New rules that will force banks to hold more capital and move derivatives trading to clearing houses may make it difficult for the firms to continue bouncing back from the worst financial crisis since the Great Depression. Revenue growth may also be threatened by narrower spreads than those that spurred fixed income trading over the last two years and less client trading, analysts said.

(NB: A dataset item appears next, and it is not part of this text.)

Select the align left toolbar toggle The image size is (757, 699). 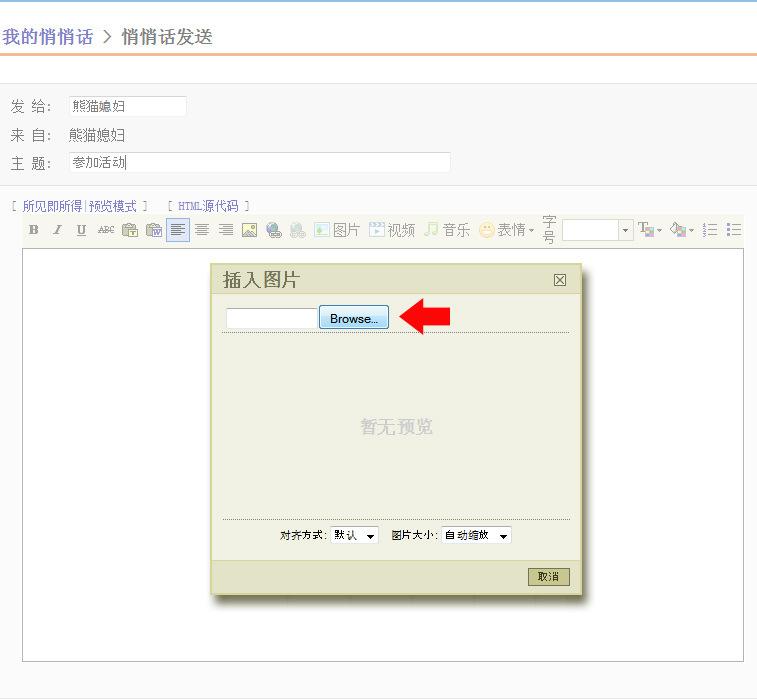click(x=178, y=230)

'The strength of 2010 was really front-loaded,' said Roger Freeman, a banking analyst at Barclays Capital in New York. 'The best quarter of the year was by far the first quarter, which had some carry-over from the 2009 environment. The other quarters have actually highlighted the challenges in their world right now.'
Those challenges may lead banks to cut bonuses as they seek to reduce costs and boost profitability amid lagging stock prices. Overall pay for investment banking and trading employees at Wall Street firms will be down 22 per cent to 28 per cent from 2009, according to Options Group, a New York-based executive search and compensation consultant firm.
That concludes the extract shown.